Procès Guéi en Côte-d’Ivoire «Ceux qui prennent les tueurs pour des héros applaudissent des tueurs»

1800ccf1-18c9-4f06-9736-fee5978f7573

Par André Silver Konan

Quels que soient les manquements dans le procès Guéi, l’histoire retiendra que c’est la première fois dans ce pays, que la lumière est publiquement faite, sur l’un des plus grands mystères depuis l’indépendance. En dépit des mensonges bien risibles des accusés (la vidéo de la RTI montrant Séka Séka sur le lieu du crime, ainsi que le véhicule de Dogbo Blé, sur le même lieu, a été présenté au tribunal et des avocats de la défense, n’ont même pas eu la dignité de la regarder, eux qui ont tenté, dans un rare déni d’éthique, de couvrir les mensonges de leurs clients, qui racontaient, sans rire, qu’ils n’étaient pas présents sur les lieux), l’histoire retiendra que ce jour-là, des officiers de l’armée ont commis une bavure criminelle. Tout simplement parce que dans leur esprit (l’expression est de Lida Kouassi), le Général était le commanditaire du coup d’Etat foireux du 19 septembre 2002. Les négationnistes aux petits pieds peuvent continuer à prendre les tueurs (présumés) pour des héros, tout en maudissant d’autres tueurs. Allez-y comprendre leur logique…

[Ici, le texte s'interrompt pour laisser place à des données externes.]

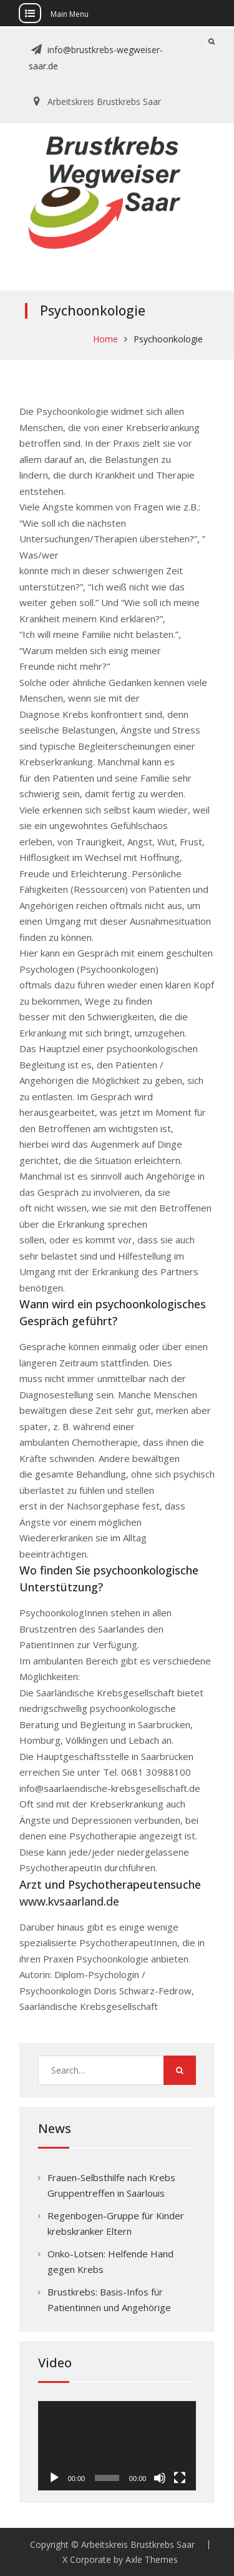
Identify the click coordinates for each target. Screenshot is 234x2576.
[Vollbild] (179, 2478)
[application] (117, 2445)
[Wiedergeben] (54, 2478)
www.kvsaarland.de (69, 1901)
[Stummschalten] (160, 2478)
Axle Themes (151, 2559)
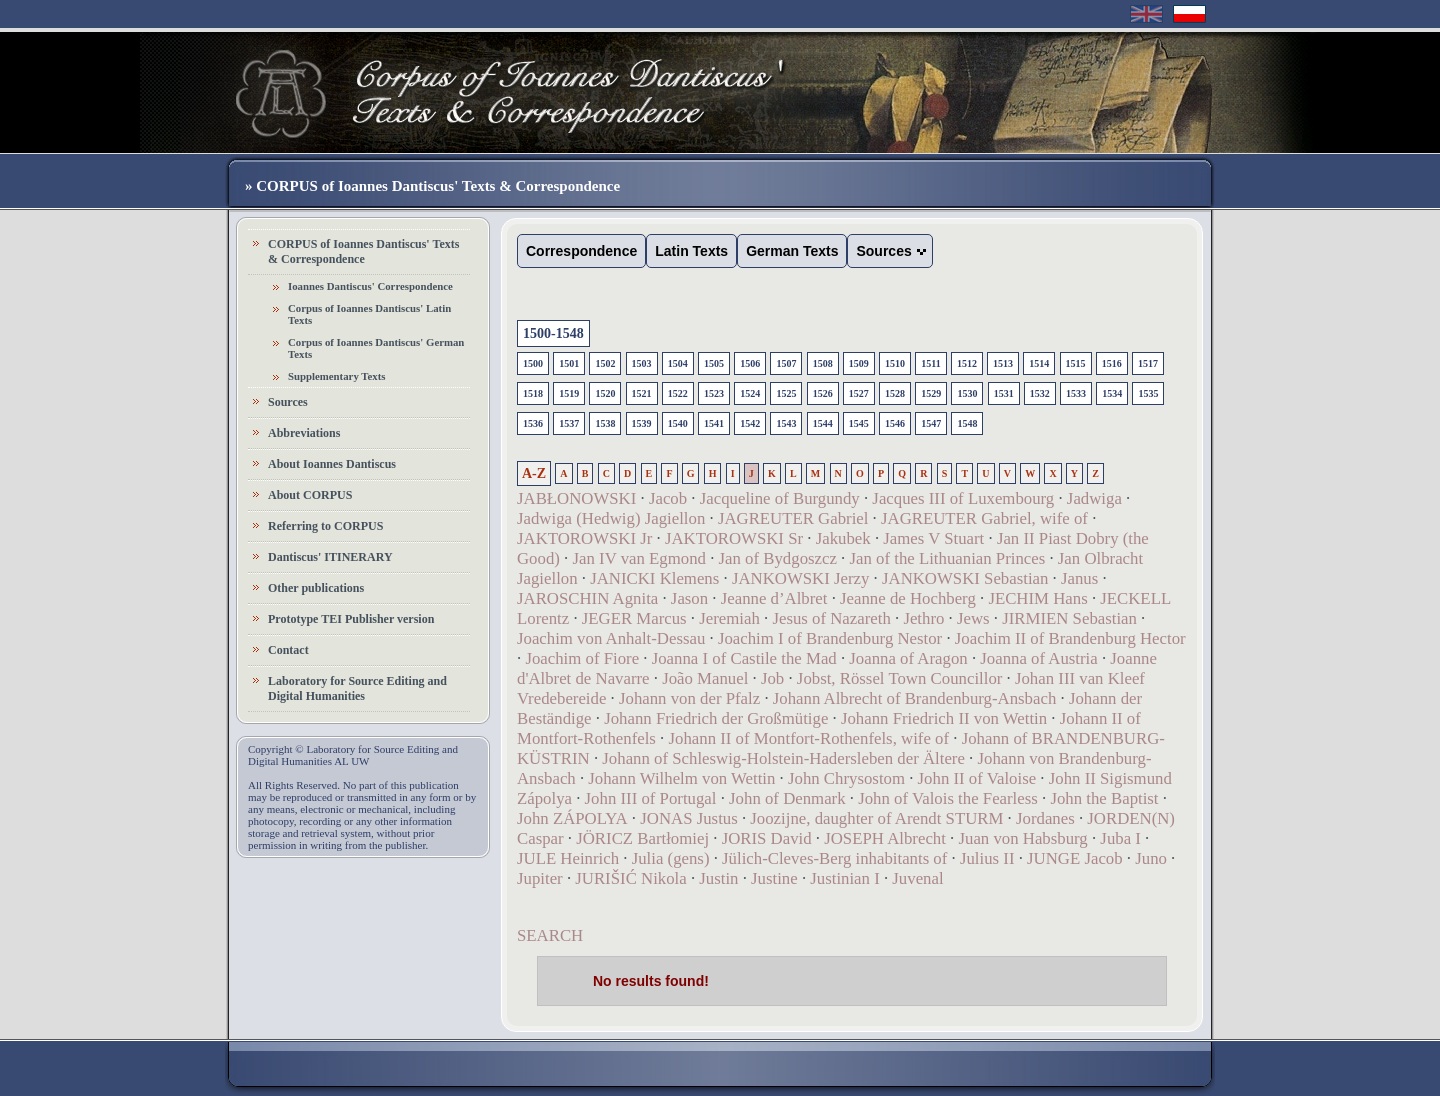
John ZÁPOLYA (572, 818)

Ils peuvent mépriser la souffrance des parents de Guéi, tout en se posant eux-mêmes en victimes, pour d’autres crimes commis sur des proches. Allez vraiment comprendre leur logique sélective…

Ces supporters qui ne sont pas mieux que les tueurs, peuvent aujourd’hui réclamer justice pour eux-mêmes, tout en militant pour que justice ne soit pas rendue pour d’autres, dénoncer aujourd’hui la justice des vainqueurs, après avoir encouragé hier, l’impunité sur les crimes commis à Abidjan, comme à Bouaké. Allez enfin comprendre leur logique…

Malgré tout cela, le procès Guéi a le simple mérite d’avoir retracé le film de l’assassinat de l’ex-chef d’Etat et de ses proches. Aujourd’hui, quel que soit le verdict qui tombera, nous qui depuis le 19 septembre 2002, réclamons justice pour les morts, pour tous les morts ; nous savons ce qui s’est passé, qui a fait quoi et pourquoi. Les avocats du diable qui prennent ces tueurs pour des héros, eux aussi savent, malgré leurs rires carnassiers, que ceux qu’ils applaudissent sont des tueurs. Ils le savent très bien. Quant aux parents des morts, ils peuvent désormais mettre des noms et des visages sur les mains assassines qui ont enlevé la vie aux leurs et ils peuvent enfin faire leur deuil. Le temps est vraiment un autre nom du Dieu de justice.